DAVID CAY JOHNSTON: Right. I don’t think even this Supreme Court would uphold a federal pardon. Donald Trump, when this is over, if he does not get back to the White House — and he can do that even if he loses by 10 million votes, as I expect, in the fall, because we elect through the Electoral College — Donald Trump doesn’t get back to the White House, then what lies ahead for him is financial ruin, bankruptcy and prison, a long — multiple long prison sentences from both state and federal criminal courts, because Donald Trump has committed serious criminal acts his whole life, and finally, finally, after a half-century of lying, cheating, stealing, plying 12-year-olds with liquor so they would gamble, doing extraordinary favors for one of the biggest cocaine traffickers in America, he’s finally being held to account.
AMY GOODMAN: Finally, David Cay Johnston, why isn’t it raised that Lara Trump, who’s now helping to head the RNC, is married to Eric Trump, she benefits from money going directly to the Trumps, because he also has to pay up millions of dollars?

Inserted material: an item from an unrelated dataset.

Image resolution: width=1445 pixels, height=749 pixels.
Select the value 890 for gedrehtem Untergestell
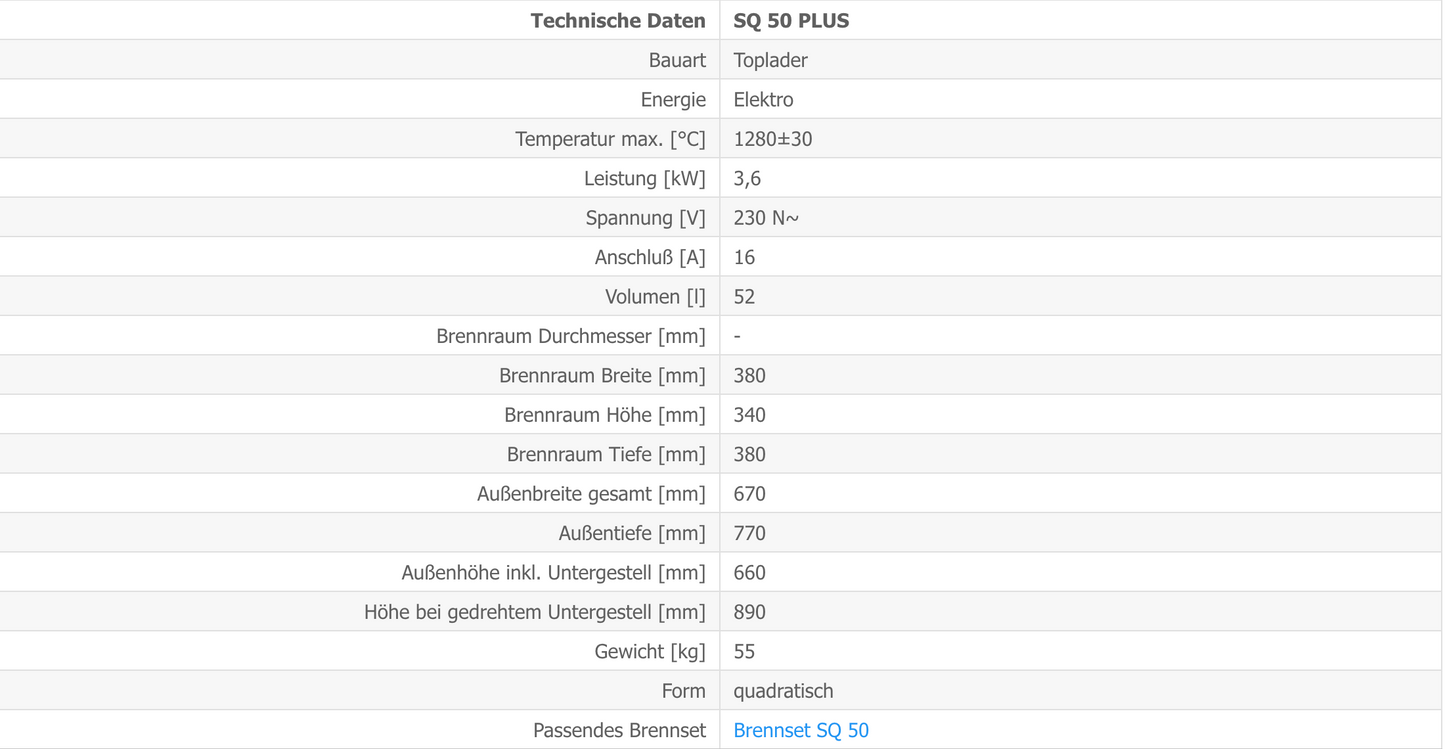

DAVID CAY JOHNSTON: You know, nine years ago, Amy, on your program, I said Donald Trump is a wannabe dictator. And when you’re a dictator, you surround yourself with the people you trust, and the people you trust most are family. So he has now installed his daughter-in-law at the Republican National Committee, which is close to broke in terms of how much money parties should have —
AMY GOODMAN: We have five seconds.
DAVID CAY JOHNSTON: — and has no money for down-ballot candidates, which is bad for the party.
AMY GOODMAN: David Cay Johnston, Pulitzer Prize-winning investigative journalist.
That does it for our show. Happy birthday, Nermeen Shaikh!